Lozan Konferansı"nda Musul Meselesi
Lozan Konferansı"nda üzerinde çetin tartışmaların meydana geldiği konu "Musul Meselesi" olmuştur(14). Türkiye için hayatî bir öneme sahip olan Musul, müzakerelere ve müttefiklerine hâkim olan İngiltere için de gerek zengin "petrol kaynakları" ve gerekse "Hindistan yolunun emniyeti" bakımından ele geçirilmesi zorunlu görülen stratejik ve iktisadî öneme sahip bir bölgedir(15). Türkiye için ise asgari vatan sınırlarını ifâde eden Misâk-ı Millînin vazgeçilmez bir ilkesidir.
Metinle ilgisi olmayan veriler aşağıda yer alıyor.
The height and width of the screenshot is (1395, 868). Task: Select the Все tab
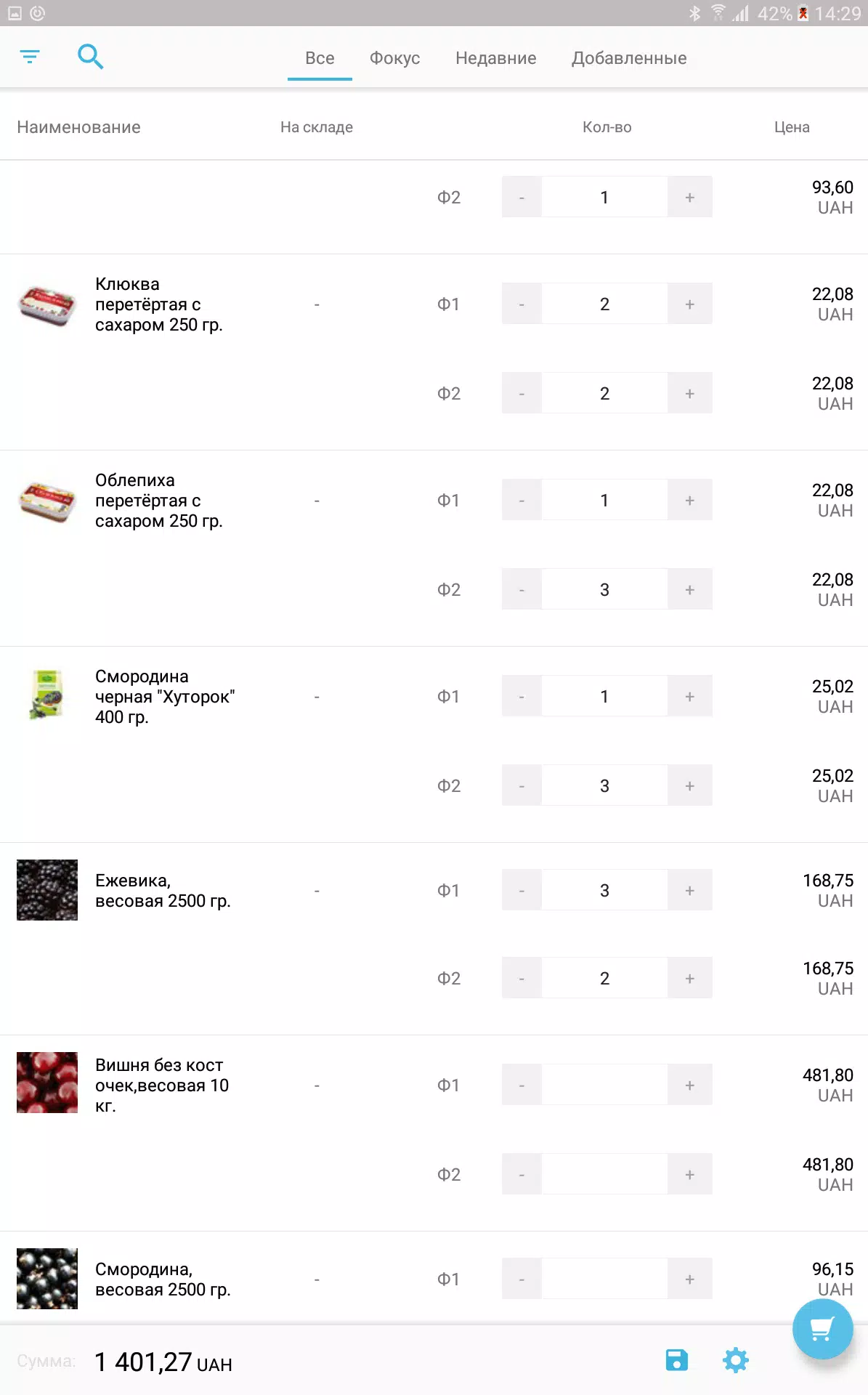point(320,58)
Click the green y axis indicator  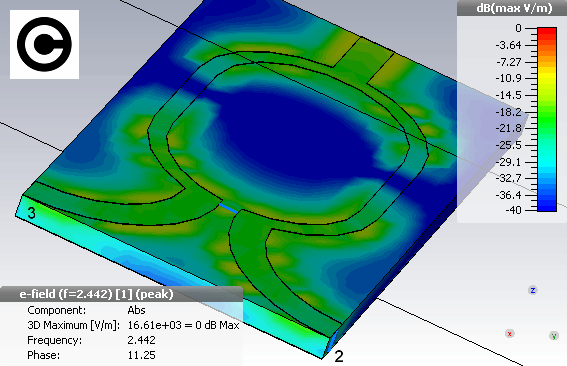(x=554, y=336)
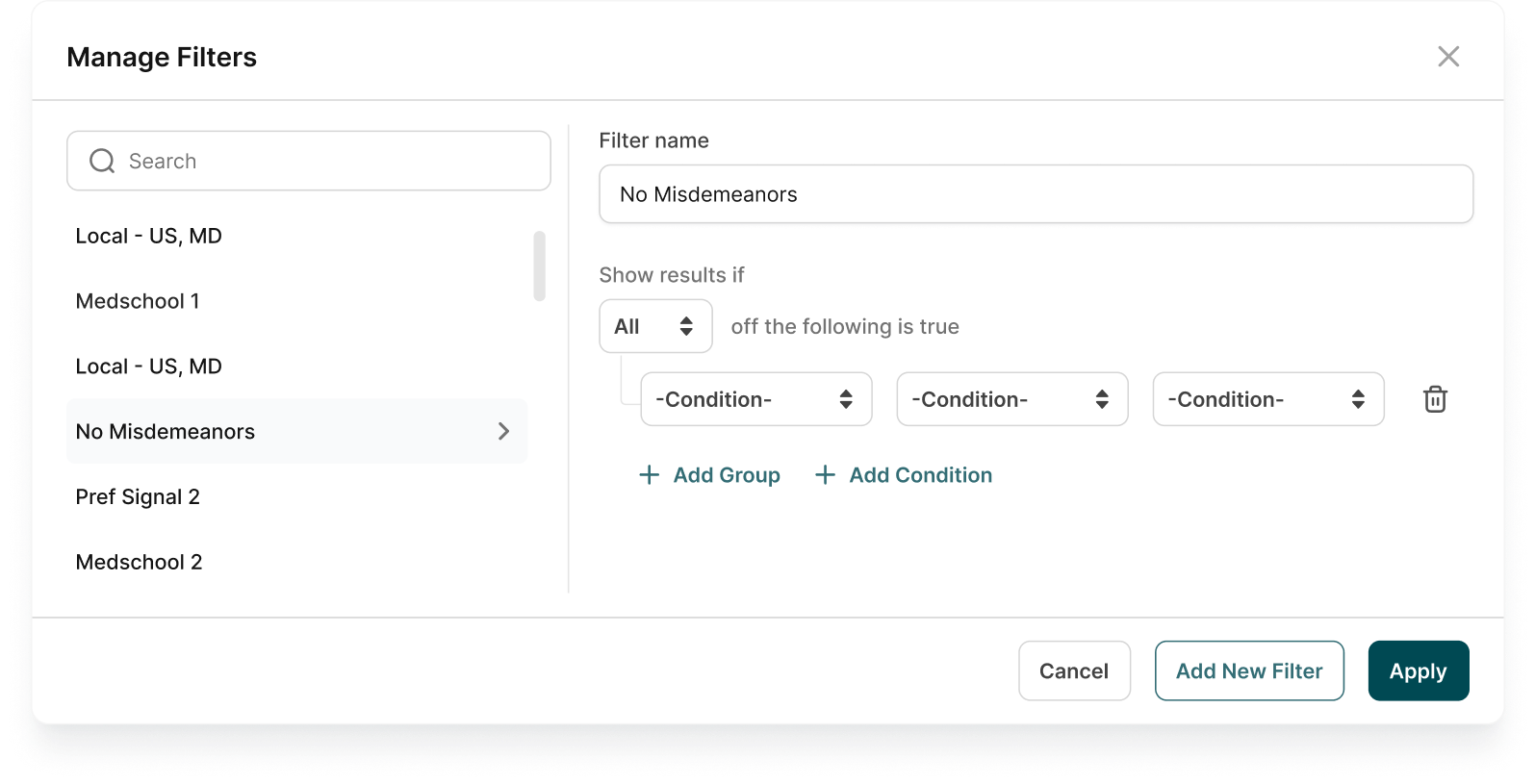Viewport: 1535px width, 784px height.
Task: Open the middle -Condition- dropdown
Action: [x=1011, y=399]
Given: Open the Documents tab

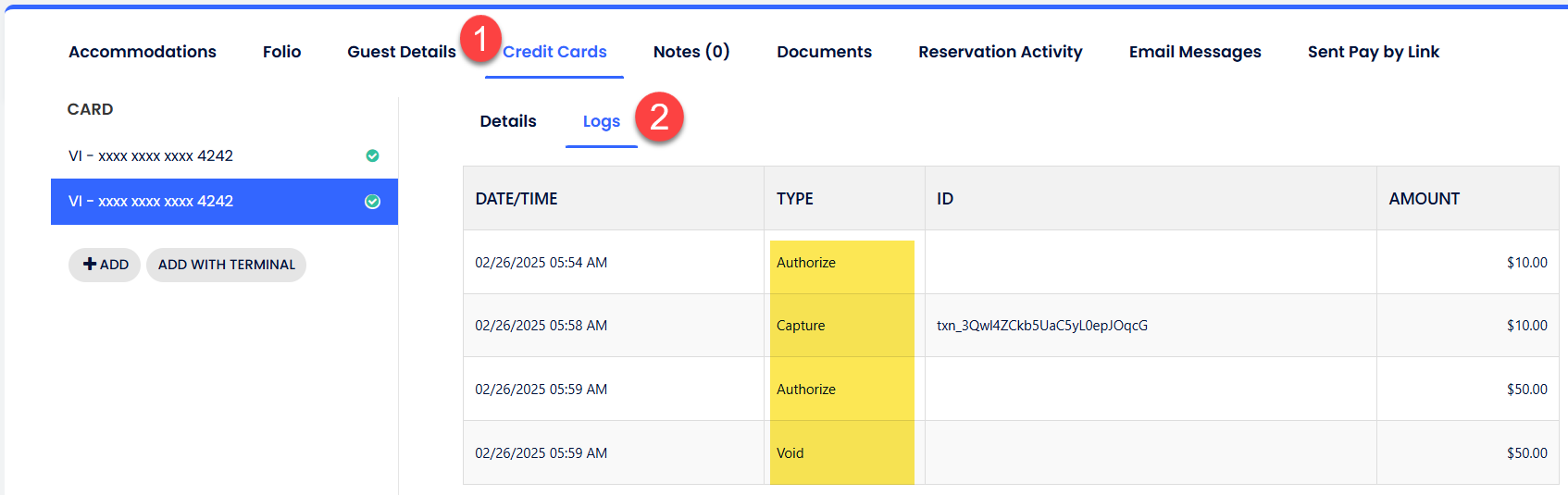Looking at the screenshot, I should tap(824, 52).
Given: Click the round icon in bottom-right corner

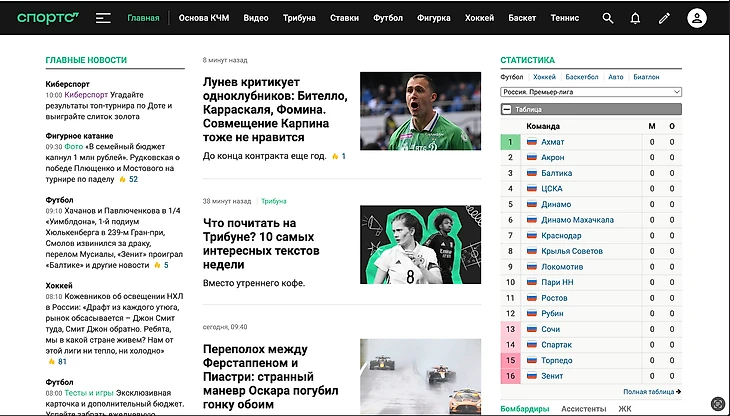Looking at the screenshot, I should click(x=716, y=404).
Lozan görüşmelerine, Dışişleri Vekili olan Yusuf Kemal Bey"in istifa(16) etmesi üzerine O"nun yerine seçilen İsmet Paşa heyet başkanı olarak katılmıştır. Maliye Vekili Hasan Bey ve Sağlık Vekili Rıza Nur Bey de heyet üyesi olarak Lozan görüşmelerinde Ankara Hükümeti"ni temsil etmişlerdir.
İsmet Paşa"nın gerek T.B.M.M."de yaptığı konuşmada gerekse Sapanca"da trende iken gazetecilere verdiği demecinde Türk heyetinin amacının Misâk-ı Millîyi gerçekleştirmek olduğunu ısrarla vurguladığı görülmektedir.(17)
Musul meselesi, ilk olarak Lozan Konferansı"nın 23 Ocak 1923 tarihli oturumunda ele alındı. İsmet Paşa Türk tezini siyasî, tarihî, etnografik, coğrafî, ekonomik ve askerî açılardan geniş bir şekilde ilmî ve aklî delillere dayanmak suretiyle izah etti.
İsmet Paşa"nın bu konuşması incelendiğinde Musul"un bir Türk toprağı olarak telakkî edilmesindeki gerekçelerin yanı sıra İngiltere"nin ortaya koymaya çalıştığı iddiaları da çürüttüğü görülür. Esasında Türk tezinin dayandığı temel nokta etnografik sebeplerdir. Musul vilâyetinde yerleşik nüfus, 503.000 kişi olarak gösterilmiş veTürk-Kürt ayrımı yapılmaksızın çoğunluğun Türk olduğu vurgulanmış ve bölgenin Anadolu"dan ayrılamayacağı belirtilmiştir.